# [Required action]
Among the lines below, copy exactly those from the one with "Where should I click to: Click the '작성자'" through the one with "Given: Switch to 党建工作 section", counting both ends.

Exercise data: Begin

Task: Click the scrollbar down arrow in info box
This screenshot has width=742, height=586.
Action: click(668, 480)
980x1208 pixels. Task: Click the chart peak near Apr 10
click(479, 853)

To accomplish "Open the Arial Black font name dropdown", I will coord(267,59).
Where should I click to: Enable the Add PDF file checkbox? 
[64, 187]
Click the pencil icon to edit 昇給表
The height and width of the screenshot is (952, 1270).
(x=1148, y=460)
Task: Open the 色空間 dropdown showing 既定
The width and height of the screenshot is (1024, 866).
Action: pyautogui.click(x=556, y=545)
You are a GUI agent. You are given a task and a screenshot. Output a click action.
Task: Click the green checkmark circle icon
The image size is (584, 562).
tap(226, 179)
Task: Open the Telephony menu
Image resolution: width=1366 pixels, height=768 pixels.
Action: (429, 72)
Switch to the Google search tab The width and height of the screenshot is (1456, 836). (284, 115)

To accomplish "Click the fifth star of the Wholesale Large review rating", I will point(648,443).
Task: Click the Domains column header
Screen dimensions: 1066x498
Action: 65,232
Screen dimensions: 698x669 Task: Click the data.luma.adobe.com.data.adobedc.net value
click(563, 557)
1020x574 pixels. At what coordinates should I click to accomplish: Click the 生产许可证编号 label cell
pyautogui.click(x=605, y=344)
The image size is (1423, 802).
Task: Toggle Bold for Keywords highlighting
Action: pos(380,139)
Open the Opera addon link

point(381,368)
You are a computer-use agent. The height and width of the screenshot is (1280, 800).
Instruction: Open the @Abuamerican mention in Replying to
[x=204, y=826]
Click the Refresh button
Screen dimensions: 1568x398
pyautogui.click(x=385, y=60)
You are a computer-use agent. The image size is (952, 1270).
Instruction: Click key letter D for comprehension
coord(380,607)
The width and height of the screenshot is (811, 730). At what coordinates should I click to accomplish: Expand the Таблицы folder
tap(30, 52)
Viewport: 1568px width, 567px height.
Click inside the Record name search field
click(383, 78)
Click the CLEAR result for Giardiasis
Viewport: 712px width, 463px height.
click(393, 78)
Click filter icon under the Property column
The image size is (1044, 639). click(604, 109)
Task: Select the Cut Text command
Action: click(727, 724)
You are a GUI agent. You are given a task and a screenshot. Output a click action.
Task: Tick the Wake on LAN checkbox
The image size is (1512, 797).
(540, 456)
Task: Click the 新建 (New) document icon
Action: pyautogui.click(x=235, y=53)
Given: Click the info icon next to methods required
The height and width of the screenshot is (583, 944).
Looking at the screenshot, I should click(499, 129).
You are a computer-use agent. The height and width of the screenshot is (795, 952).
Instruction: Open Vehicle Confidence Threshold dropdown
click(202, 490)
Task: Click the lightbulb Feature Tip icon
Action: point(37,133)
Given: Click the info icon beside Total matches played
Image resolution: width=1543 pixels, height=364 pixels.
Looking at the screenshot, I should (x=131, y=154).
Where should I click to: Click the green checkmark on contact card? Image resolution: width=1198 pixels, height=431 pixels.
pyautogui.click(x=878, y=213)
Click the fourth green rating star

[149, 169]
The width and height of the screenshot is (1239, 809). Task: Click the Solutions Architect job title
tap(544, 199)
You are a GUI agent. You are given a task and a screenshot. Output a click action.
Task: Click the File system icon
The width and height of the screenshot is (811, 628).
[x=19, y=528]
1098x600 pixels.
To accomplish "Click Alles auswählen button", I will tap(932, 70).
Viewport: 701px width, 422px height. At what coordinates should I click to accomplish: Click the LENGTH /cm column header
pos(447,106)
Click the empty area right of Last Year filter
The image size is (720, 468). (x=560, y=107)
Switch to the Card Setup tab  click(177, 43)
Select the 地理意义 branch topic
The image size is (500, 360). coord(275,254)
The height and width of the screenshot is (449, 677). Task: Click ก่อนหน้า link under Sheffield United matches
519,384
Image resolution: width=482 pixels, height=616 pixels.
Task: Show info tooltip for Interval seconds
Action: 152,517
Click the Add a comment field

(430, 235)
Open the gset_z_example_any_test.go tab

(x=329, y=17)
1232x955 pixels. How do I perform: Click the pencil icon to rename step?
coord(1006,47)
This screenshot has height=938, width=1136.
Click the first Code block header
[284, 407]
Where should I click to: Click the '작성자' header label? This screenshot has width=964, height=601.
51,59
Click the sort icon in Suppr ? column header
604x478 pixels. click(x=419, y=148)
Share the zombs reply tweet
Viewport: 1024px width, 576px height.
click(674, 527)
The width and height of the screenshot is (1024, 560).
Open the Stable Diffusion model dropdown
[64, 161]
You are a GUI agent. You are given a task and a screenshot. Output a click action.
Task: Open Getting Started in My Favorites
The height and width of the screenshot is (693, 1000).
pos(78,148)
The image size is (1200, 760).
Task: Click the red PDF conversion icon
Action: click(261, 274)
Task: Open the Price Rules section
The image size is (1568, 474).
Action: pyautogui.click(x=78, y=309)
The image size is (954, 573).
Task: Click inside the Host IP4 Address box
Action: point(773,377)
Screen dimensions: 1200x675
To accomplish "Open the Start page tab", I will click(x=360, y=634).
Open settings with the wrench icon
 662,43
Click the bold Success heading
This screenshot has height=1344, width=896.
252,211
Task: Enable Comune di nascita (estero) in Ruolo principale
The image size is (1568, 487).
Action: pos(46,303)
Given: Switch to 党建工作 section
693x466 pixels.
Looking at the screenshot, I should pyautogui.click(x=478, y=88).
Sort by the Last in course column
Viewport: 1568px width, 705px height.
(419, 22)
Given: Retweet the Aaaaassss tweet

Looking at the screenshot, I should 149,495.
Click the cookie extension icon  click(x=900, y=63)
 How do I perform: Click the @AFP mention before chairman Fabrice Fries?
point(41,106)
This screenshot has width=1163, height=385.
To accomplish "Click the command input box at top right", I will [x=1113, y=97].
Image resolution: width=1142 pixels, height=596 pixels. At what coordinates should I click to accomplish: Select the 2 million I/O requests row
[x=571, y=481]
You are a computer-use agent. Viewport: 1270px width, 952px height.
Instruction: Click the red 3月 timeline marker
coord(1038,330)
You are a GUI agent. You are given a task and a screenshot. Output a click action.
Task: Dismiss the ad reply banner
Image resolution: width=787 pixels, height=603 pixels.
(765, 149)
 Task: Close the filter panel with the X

Exercise data: End

# [Solution to this problem]
Where should I click to: Click the '작성자' header label? This screenshot has width=964, height=601.
51,59
Click the sort icon in Suppr ? column header
604x478 pixels. click(x=419, y=148)
Share the zombs reply tweet
Viewport: 1024px width, 576px height.
click(674, 527)
The width and height of the screenshot is (1024, 560).
Open the Stable Diffusion model dropdown
[64, 161]
You are a GUI agent. You are given a task and a screenshot. Output a click action.
Task: Open Getting Started in My Favorites
The height and width of the screenshot is (693, 1000).
pos(78,148)
The image size is (1200, 760).
Task: Click the red PDF conversion icon
Action: click(261, 274)
Task: Open the Price Rules section
The image size is (1568, 474).
Action: pyautogui.click(x=78, y=309)
The image size is (954, 573).
Task: Click inside the Host IP4 Address box
Action: point(773,377)
Screen dimensions: 1200x675
To accomplish "Open the Start page tab", I will click(x=360, y=634).
Open settings with the wrench icon
 662,43
Click the bold Success heading
This screenshot has height=1344, width=896.
252,211
Task: Enable Comune di nascita (estero) in Ruolo principale
The image size is (1568, 487).
Action: pos(46,303)
Given: Switch to 党建工作 section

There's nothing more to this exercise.